7) Try the “colic hold.” The “colic hold” has been known to soothe many fussy babies. Lay baby face down on your forearm and gently rock him back and forth. Pressure on baby’s tummy is soothing and may help relieve gas.
8) Massage. Massage can be a useful tool in calming your baby. Lay your little one on her back on a changing table or other flat surface. Gently massage the top and sides of her head, the face and jaw muscles, then the arms, tummy and legs.
9) Calm your heart rate. As nerve-wracking as the crying can be for parents, try to take some slow deep breaths with baby up against you. Focus on slowing your heart rate. Baby may follow suit.
10) Turn down stimuli.

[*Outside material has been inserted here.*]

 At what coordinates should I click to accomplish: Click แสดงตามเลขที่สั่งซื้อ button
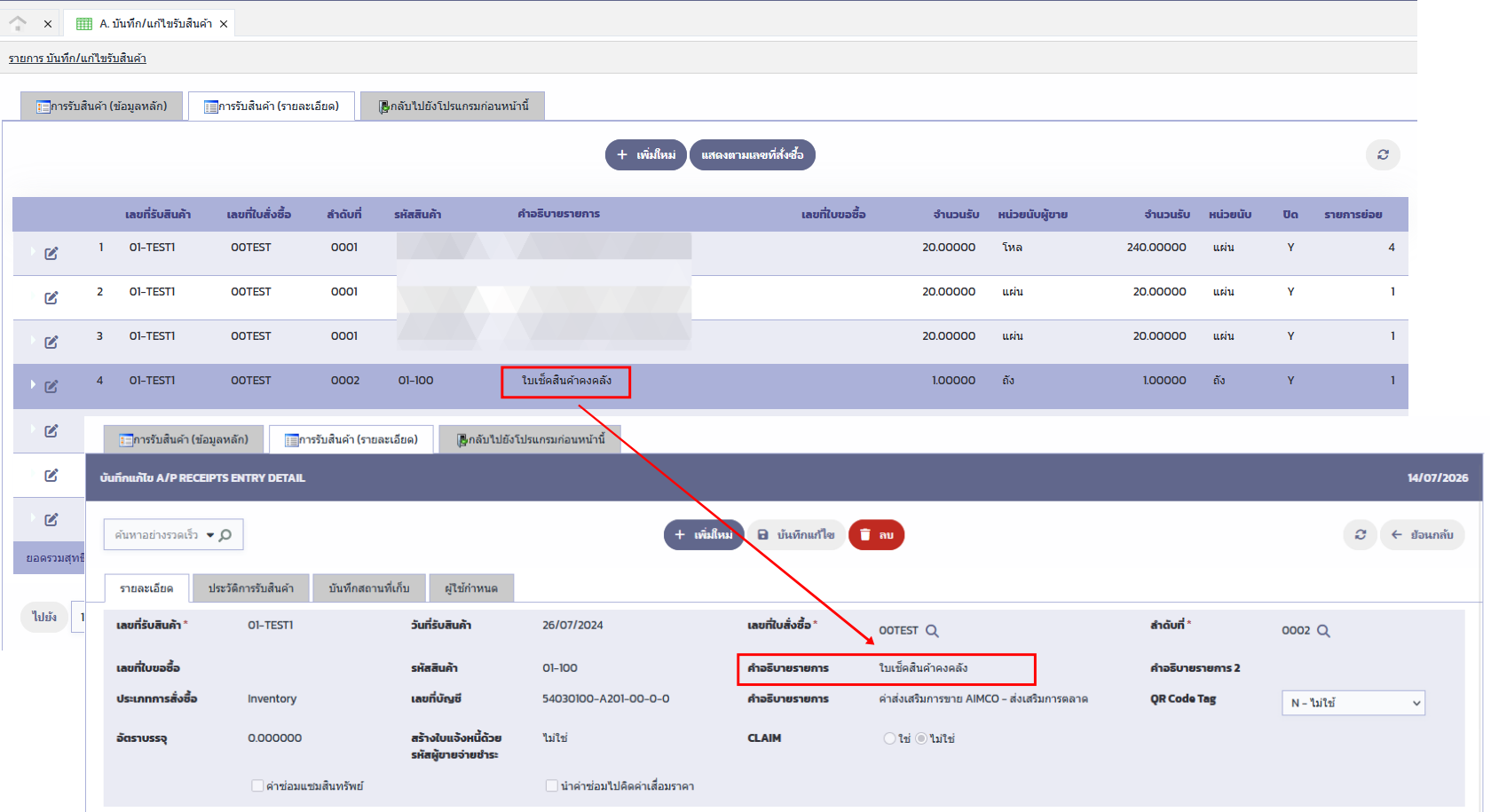coord(753,154)
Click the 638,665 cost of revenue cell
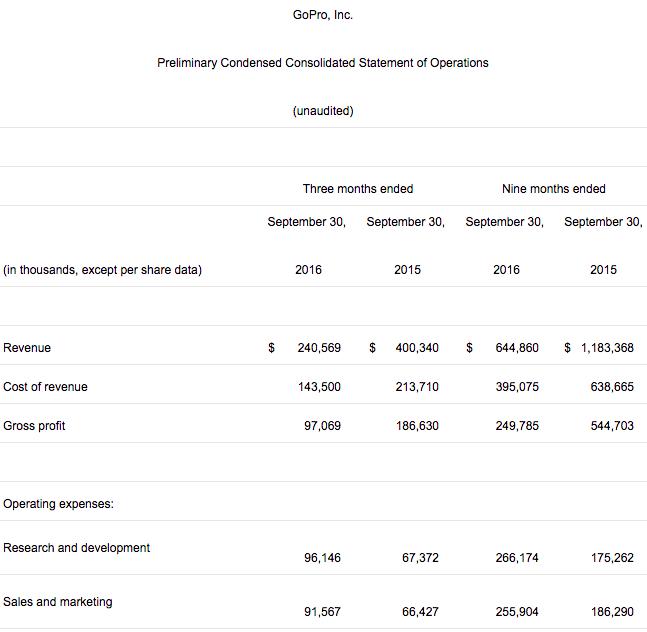Image resolution: width=647 pixels, height=632 pixels. click(612, 387)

Too much stimuli is frequently the problem. It’s easy for parents to overlook the daily barrage of lights and sounds we’re all accustomed to. Your newborn baby was in darkness for nine months; his nervous system is still immature and all these new stimuli can be overwhelming. Trying turning off the TV and dimming the lights. Sometimes, bringing baby to his dark, quiet nursery will also help him relax.
It's important to remember that sometimes babies just cry. They just do no matter what you try. If baby is not hungry and not injured or in need of medical attention and you feel like you might be reaching a breaking point while baby is crying, it is okay to place baby in a safe place like the crib and walk away for a few minutes.